While chunks of the iPhone release might have sounded like a deja vu, the same could also be said for the unveiling of the new operating system which Mr Jobs personally launched back in April.
The big news there was a name change to iOS4 because it will cover the iPhone, iPod touch and iPad.
The software update will bring multi-tasking to the iPhone, allowing users to run multiple applications and programs simultaneously, and will also let users organise their mass of applications into folders.
In between trying to show off all the latest that the Apple engineers had come up with, the demo demons hit Mr Jobs right slap-bang in the middle of his keynote speech.
As his efforts to dazzle developers with some of the iPhone features failed, Mr Jobs claimed that the cause was the 500-plus wi-fi-hoggers in the audience.
Actually, he said his tech team detected 570 separate wi-fi base stations. Those included mi-fi cards and Sprint's new EVO 4G phone, which can create shareable wi-fi hotspots based on mobile internet.
Putting a cheery face on things, Mr Jobs went for the democratic approach and left it to the audience to decide if people should power down.
"You know you can help me out here. If you're on wi-fi you might want to get off it," Jobs told the crowd as his demo began to go south.

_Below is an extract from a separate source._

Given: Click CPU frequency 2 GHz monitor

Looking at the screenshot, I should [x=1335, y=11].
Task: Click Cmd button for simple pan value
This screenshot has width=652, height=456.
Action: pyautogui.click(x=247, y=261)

"I think bloggers have a right to blog, but if you want to see the demos, we're not going to be able to do it," said Mr Jobs.

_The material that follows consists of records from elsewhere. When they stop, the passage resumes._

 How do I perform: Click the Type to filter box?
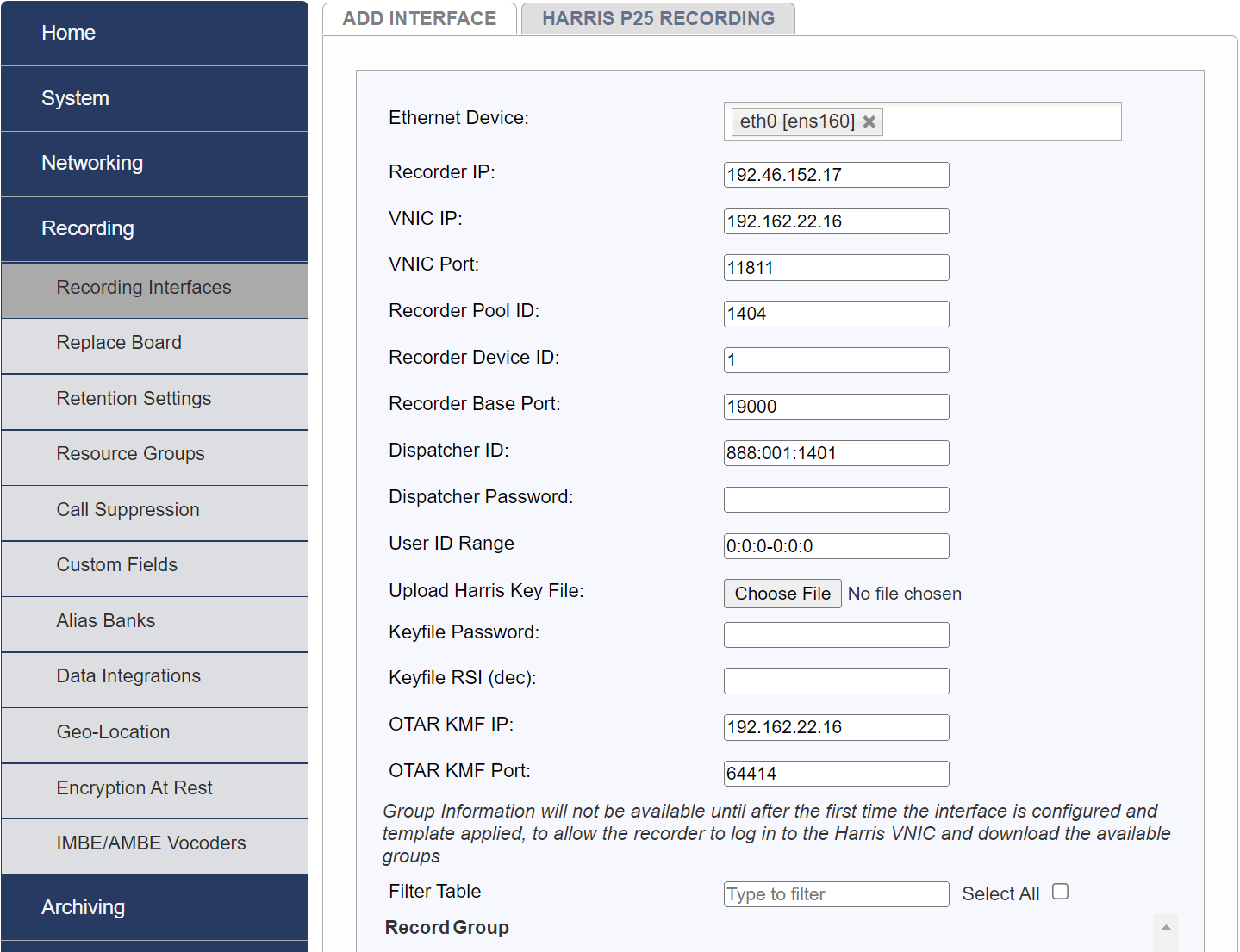pyautogui.click(x=835, y=894)
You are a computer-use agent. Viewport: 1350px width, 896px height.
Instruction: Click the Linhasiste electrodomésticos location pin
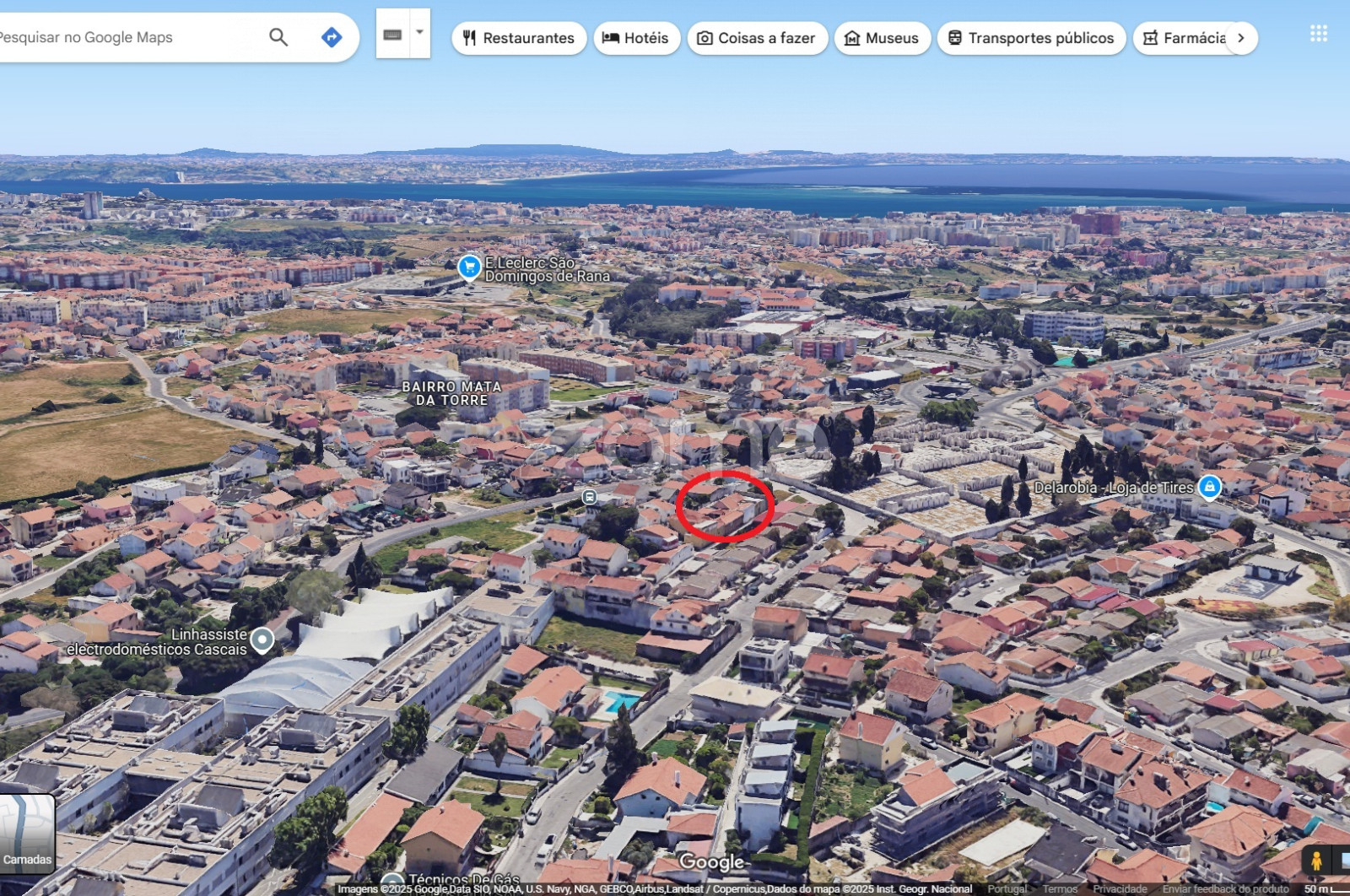click(262, 640)
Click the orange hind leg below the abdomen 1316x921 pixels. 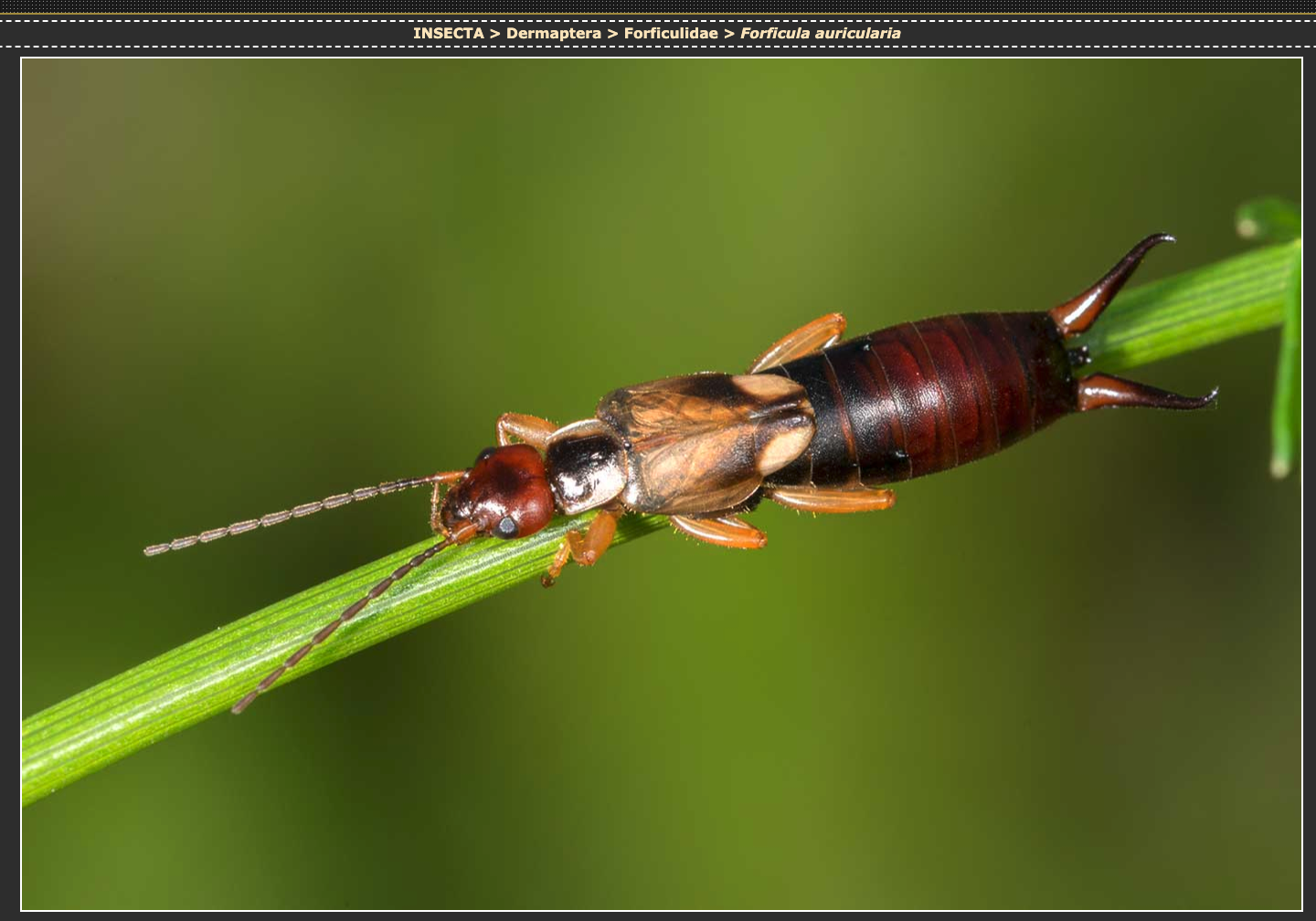click(832, 498)
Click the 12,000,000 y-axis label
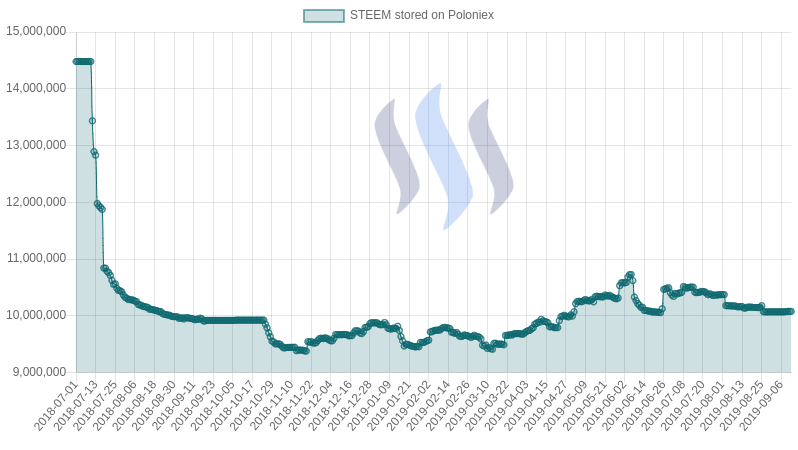Image resolution: width=798 pixels, height=450 pixels. click(36, 202)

This was clearly not in the script. And for Mr Jobs who prides himself on his keynote presentations as setting the bar for all other execs taking to the stage, it was also embarrassing.
Elephant in the room
While the Apple fanboys and girls lapped up the event and media and bloggers came from around the world to report on it, there was one notable exception from the "hack" crowd - Gizmodo.
The San Jose Mercury News reported that they were not invited.
"We're banned for life, I think,'' said Brian Lam, editorial director of the gadget blog.
"I got no response at all,'' he said when he e-mailed for press accreditation. "I've worked with these people for seven or eight years, and they never failed to write me back. This tells me they're probably not allowed to talk to me any more. It's not personal. But Steve is very angry at Gizmodo."
Heaven help the poor person then that was responsible for keeping the wi-fi going during his keynote.